Another constraint the African Development Bank head underlined was that the current international financial architecture delivers uneven fiscal responses for developing countries during times of global shocks. He said while total fiscal measures taken to fight the Covid-19 pandemic amounted to $17 trillion or 19 percent of global Gross Domestic Product (GDP), Africa received just $89 billion, which represented 0.5 percent of global value.

As solutions to the constraints, Adesina suggested that multilateral development banks must deploy risk mitigating instruments—including foreign exchange risk mitigation—to leverage the almost $145 trillion in assets under management by institutional investors for climate-related projects

Second is the simplification of the global climate finance architecture, making it better coordinated, and strengthening the capacity of countries to access climate funds. He suggested that loans should contain contingency clauses that free up countries from loan repayments when they face climate shocks.

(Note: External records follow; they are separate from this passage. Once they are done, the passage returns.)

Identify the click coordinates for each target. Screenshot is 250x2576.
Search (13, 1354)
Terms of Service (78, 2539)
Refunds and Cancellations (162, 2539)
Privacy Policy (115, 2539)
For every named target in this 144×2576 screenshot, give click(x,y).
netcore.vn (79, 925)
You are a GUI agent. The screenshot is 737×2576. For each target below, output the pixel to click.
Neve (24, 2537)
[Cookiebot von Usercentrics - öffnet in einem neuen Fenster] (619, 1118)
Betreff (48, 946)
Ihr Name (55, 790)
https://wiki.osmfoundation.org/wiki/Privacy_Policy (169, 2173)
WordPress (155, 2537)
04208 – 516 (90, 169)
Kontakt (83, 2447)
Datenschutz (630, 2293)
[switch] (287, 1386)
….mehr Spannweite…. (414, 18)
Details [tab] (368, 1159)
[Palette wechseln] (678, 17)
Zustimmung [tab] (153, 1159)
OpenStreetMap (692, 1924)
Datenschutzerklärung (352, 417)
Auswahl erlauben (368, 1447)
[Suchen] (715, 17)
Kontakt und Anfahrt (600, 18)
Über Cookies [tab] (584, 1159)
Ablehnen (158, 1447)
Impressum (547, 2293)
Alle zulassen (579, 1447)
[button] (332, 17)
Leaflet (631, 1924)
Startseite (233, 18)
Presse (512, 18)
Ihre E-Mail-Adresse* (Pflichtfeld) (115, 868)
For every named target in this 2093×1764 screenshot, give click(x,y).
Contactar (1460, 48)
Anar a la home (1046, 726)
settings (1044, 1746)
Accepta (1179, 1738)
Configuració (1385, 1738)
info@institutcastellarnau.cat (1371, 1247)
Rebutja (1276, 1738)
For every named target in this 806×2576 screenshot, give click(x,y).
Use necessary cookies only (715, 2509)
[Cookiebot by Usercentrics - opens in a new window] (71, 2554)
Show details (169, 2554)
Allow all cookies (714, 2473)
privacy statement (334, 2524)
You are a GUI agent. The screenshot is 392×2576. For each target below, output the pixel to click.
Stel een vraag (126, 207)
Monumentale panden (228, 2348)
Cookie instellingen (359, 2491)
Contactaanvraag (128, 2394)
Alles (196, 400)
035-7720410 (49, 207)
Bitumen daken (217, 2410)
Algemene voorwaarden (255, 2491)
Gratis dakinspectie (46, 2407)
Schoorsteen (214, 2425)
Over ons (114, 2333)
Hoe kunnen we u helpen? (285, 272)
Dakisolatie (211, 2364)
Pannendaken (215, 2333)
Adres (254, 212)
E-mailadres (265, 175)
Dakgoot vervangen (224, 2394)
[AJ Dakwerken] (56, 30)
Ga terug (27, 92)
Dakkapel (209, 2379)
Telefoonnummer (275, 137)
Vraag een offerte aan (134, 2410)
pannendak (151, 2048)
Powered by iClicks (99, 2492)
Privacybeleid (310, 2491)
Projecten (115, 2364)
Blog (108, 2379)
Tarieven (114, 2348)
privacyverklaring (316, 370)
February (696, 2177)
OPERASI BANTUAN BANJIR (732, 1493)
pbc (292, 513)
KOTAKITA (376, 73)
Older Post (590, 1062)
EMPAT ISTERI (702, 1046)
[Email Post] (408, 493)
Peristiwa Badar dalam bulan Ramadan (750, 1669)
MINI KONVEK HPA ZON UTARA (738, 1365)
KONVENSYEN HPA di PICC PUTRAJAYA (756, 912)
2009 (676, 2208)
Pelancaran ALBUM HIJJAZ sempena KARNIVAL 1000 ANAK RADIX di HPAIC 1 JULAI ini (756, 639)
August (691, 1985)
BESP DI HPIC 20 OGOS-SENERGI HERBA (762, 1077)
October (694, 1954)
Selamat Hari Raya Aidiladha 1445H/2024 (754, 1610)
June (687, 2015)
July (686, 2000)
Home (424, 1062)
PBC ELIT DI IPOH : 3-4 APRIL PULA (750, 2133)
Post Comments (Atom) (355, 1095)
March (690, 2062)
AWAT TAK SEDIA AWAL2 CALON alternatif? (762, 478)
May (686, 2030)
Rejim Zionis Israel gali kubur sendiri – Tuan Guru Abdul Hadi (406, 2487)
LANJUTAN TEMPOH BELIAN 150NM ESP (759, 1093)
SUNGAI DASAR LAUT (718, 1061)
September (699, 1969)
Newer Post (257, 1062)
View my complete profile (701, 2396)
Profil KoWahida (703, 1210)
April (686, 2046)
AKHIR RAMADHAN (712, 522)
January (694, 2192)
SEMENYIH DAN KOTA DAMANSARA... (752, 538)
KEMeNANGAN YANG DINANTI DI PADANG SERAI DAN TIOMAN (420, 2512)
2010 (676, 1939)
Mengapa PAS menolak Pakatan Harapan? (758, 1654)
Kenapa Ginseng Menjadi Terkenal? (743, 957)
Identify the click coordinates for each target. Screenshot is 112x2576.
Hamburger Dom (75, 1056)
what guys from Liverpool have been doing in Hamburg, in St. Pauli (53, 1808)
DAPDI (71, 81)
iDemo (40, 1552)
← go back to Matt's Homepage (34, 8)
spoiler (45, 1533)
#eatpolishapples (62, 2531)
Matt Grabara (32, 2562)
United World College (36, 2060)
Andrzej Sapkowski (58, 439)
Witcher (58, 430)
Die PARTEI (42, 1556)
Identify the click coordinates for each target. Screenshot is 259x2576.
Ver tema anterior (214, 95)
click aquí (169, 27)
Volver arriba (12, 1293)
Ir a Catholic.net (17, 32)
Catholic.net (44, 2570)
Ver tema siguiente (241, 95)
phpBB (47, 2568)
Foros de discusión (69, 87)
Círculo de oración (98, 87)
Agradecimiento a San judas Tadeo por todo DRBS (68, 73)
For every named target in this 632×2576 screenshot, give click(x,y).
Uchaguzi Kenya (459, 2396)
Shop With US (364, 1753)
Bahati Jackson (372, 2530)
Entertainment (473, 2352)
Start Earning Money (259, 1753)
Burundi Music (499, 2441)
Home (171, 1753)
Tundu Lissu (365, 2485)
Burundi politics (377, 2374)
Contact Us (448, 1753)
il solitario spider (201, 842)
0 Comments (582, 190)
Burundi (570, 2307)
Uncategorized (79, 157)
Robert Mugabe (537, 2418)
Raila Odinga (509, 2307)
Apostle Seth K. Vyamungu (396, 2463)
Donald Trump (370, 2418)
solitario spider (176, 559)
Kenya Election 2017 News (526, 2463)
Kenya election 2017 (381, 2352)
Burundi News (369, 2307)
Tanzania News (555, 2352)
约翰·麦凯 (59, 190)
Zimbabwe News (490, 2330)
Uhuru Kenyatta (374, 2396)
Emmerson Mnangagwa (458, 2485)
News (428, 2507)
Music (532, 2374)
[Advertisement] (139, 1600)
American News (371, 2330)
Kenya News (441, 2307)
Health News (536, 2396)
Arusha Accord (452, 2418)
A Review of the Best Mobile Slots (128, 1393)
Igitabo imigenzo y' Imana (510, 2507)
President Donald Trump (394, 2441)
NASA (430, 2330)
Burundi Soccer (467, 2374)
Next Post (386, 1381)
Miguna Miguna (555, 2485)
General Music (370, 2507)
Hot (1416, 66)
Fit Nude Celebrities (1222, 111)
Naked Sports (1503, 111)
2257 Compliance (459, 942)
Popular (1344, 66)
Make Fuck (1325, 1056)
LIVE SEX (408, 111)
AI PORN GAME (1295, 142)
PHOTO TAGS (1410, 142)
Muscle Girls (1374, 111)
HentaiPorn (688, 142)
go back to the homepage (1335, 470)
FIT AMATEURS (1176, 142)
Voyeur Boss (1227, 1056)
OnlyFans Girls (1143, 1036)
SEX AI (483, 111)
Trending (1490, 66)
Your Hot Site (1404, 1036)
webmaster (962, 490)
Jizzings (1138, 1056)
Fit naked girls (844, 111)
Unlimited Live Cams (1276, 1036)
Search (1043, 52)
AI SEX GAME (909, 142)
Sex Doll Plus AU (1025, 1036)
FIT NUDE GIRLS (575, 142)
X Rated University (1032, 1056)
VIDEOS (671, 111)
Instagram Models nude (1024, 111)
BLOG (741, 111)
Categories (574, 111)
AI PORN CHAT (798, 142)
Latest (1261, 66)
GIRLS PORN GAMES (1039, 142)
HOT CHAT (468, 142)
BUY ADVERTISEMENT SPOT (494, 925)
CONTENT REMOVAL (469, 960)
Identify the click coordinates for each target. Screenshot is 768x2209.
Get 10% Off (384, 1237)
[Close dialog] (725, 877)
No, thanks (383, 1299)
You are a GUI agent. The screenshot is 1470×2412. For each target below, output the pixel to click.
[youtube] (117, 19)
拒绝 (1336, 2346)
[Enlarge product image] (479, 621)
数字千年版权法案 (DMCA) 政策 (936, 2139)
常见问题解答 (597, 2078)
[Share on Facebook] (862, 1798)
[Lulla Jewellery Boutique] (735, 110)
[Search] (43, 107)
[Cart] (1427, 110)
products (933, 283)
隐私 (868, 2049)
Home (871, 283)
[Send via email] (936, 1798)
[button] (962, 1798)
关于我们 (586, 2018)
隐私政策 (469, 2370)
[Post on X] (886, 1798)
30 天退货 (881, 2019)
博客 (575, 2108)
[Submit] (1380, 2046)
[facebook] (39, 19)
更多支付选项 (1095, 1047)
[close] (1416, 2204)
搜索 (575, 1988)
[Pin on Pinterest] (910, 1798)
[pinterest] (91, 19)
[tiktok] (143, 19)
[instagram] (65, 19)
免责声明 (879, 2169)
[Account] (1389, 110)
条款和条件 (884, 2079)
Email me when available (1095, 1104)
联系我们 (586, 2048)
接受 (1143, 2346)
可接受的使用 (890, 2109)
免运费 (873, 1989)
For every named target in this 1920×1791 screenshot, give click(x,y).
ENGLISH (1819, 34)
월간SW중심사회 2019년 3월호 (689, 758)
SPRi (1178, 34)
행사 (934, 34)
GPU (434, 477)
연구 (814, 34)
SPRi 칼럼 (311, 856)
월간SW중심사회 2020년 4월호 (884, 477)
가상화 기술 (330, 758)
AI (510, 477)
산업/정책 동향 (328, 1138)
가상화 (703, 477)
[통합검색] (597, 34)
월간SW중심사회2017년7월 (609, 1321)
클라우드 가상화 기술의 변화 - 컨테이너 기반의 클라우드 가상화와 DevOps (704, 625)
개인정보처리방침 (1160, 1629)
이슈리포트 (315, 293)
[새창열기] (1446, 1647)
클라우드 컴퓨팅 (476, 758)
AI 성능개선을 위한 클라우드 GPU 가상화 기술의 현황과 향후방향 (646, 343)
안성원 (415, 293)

Thirdly he urged multilateral development banks to change their business models to deliver greater volumes of concessional financing for countries. He said it was necessary to fast-track the G20 Common Framework for Debt Treatments to deliver debt restructuring and debt resolution faster.

His fourth recommendation is better capitalisation of multilateral development banks. According to Adesina, this requires an increase in their capital base, especially through large increases in paid-in capital, which is needed to leverage more financing.

The bank chief’s fifth recommendation for making the global financial architecture fairer is for a portion of IMF Special Drawing Rights (SDRs) from SDR donor countries to be channelled to multilateral development banks. He explained that the African Development Bank and the Inter-American Development Bank had developed a model that would allow for SDRs to be leveraged by a multiple of three to four, while preserving their reserve asset quality.

He said a $25 billion SDR rechannelling would create $100 billion in additional financing for Africa. The AfDB head said SDR rechannelling would be at no cost to taxpayers in donor countries and there were zero risks of loss. He explained that SDR-rechannelling through multilateral development banks was the best model available to leverage and deliver the trillions of dollars needed for development to be accelerated. He said the issuance of $500 billion in new SDRs to tackle climate change—if re-channelled through multilateral development banks—would deliver $2 trillion in global development financing, complementing the IMF’s efforts.